[[ Extract provided, beginning ]]

Re: [PATCH v8 2/2] iio: light: Add support for TI OPT4060 color sensor

Jonathan Cameron <jic23@xxxxxxxxxx> · Sun, 1 Dec 2024 12:51:07 +0000

On Tue, 26 Nov 2024 16:53:12 +0100
Per-Daniel Olsson <perdaniel.olsson@xxxxxxxx> wrote:

> Add support for Texas Instruments OPT4060 RGBW Color sensor.
> 
> Signed-off-by: Per-Daniel Olsson <perdaniel.olsson@xxxxxxxx>

Hi Per-Daniel.

I think we've been talking a bit cross purposes on the scale.  That
needs to be a multiplier, not a multiplied channel reading.

Other than that, I'd previously missed some issues around races wrt to the enabling
and disabling of the buffer.   They are unlikely to happen, but also fairly easy
to close, particularly if you don't mind not allowing channel reads via sysfs
at the same time as buffered capture.  This is a common restriction because
it greatly simplifies some drivers and the combined case isn't a usecase normally
cares about.

[[ Extract provided, end ]]
[[ Raw data, beginning ]]

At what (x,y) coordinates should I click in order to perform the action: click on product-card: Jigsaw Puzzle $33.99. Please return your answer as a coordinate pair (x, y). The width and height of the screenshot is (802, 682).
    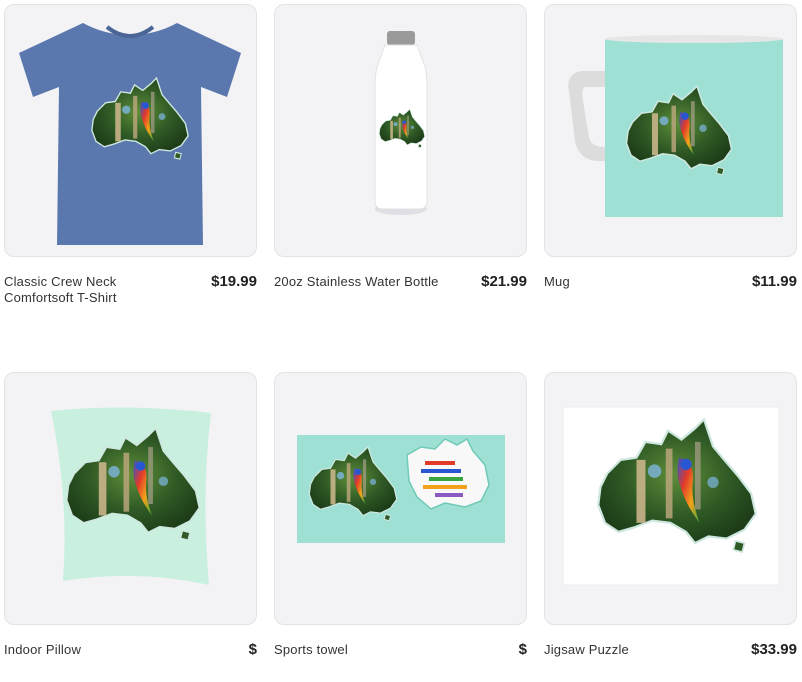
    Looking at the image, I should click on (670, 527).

[[ Raw data, end ]]

--- Using the information ---
(a) Retype the OPT4060 patch review between "On Tue, 26 Nov" and "Hi Per-Daniel.", inclusive.
(b) In the OPT4060 patch review, what does the reviewer say the scale needs to be?

--- Outputs by task ---
(a)
On Tue, 26 Nov 2024 16:53:12 +0100
Per-Daniel Olsson <perdaniel.olsson@xxxxxxxx> wrote:

> Add support for Texas Instruments OPT4060 RGBW Color sensor.
> 
> Signed-off-by: Per-Daniel Olsson <perdaniel.olsson@xxxxxxxx>

Hi Per-Daniel.

(b) A multiplier, not a multiplied channel reading.